Skip to content

Cluster amd20 with AMD CPUs

In 2020, the HPCC purchased a new cluster amd20 powered by AMD EPYC processors. Each amd20 node has total 128 cores and at least 0.5 TB RAM. Each core has a base clock speed 2.6 GHz, up to 3.3 GHz. 

Basic architecture information

The AMD CPU contains 2 sockets with CPU packages with 4 NUMA nodes in each socket, and 16 cores in each NUMA node. Each NUMA core contains two "Core Complex Dies", which have two four-core "Core-Complex" modules. Each four-core Core-Complex shares a 16 MB L3 cache.

Photograph of a 7002 series AMD processor.

A 7002 series processor (via AMD)

A logical diagram of the processor Core-Complex.

A Core-Complex (via AMD) logical diagram.

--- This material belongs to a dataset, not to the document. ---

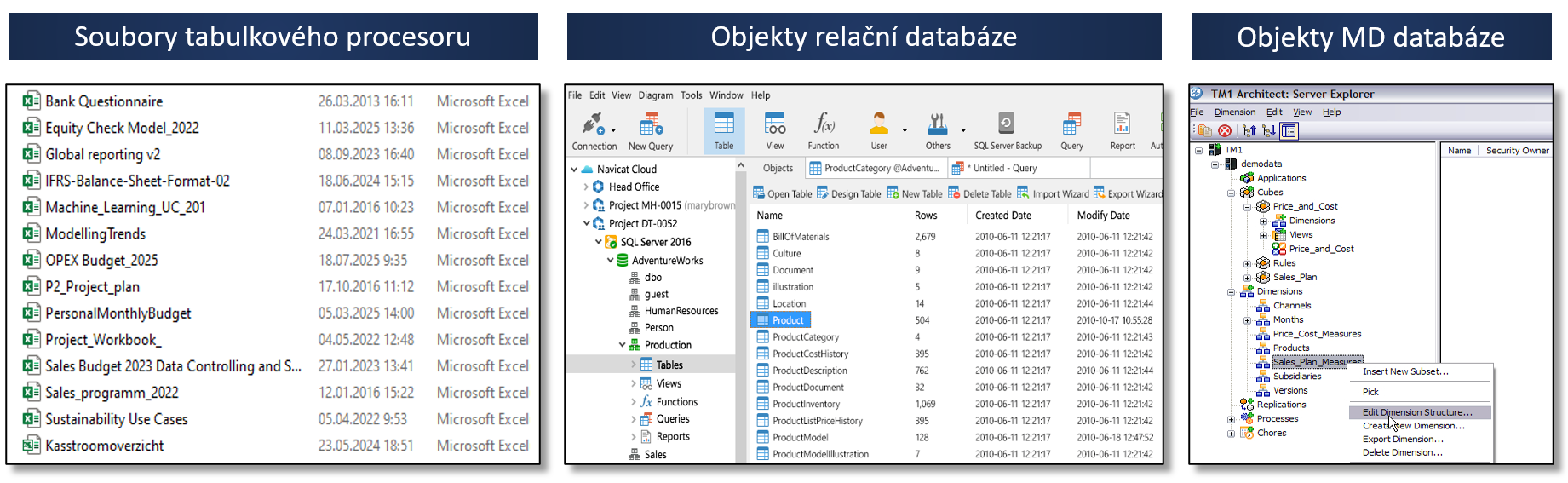Click the Import Wizard button
Image resolution: width=1568 pixels, height=483 pixels.
point(1053,193)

A diagram showing the layout of an entire amd20 node.

A 1 TB amd20 node.

Generally, cores within the same L3 cache have the lowest latency, followed by in-NUMA cores, other cores on the same socket, and cores on the other socket are slower. The SLURM job scheduler on the HPCC will try to keep within the same NUMA node by default. One option to try during testing is to use OpenMP within the L3 node, and MPI for everything else. When using newer versions of OpenMPI, you can use the following argument with OMP_NUM_THREADS=4 to distribute one 4-thread rank per L3:

1
mpirun -map-by ppr:1:l3cache:pe=4 --bind-to core

In testing, the Intel Compiler and MKL toolchain works well if you “export MKL_DEBUG_CPU_TYPE=5” and compile for AVX2 instead of AVX512.

If you’re doing single-node scaling work, be aware of memory bandwidth; on these nodes, HPL scales from 1-96 cores linearly but only 3.5 -> 4 TF from 96->128 when going from 3 cores per L3 to 4.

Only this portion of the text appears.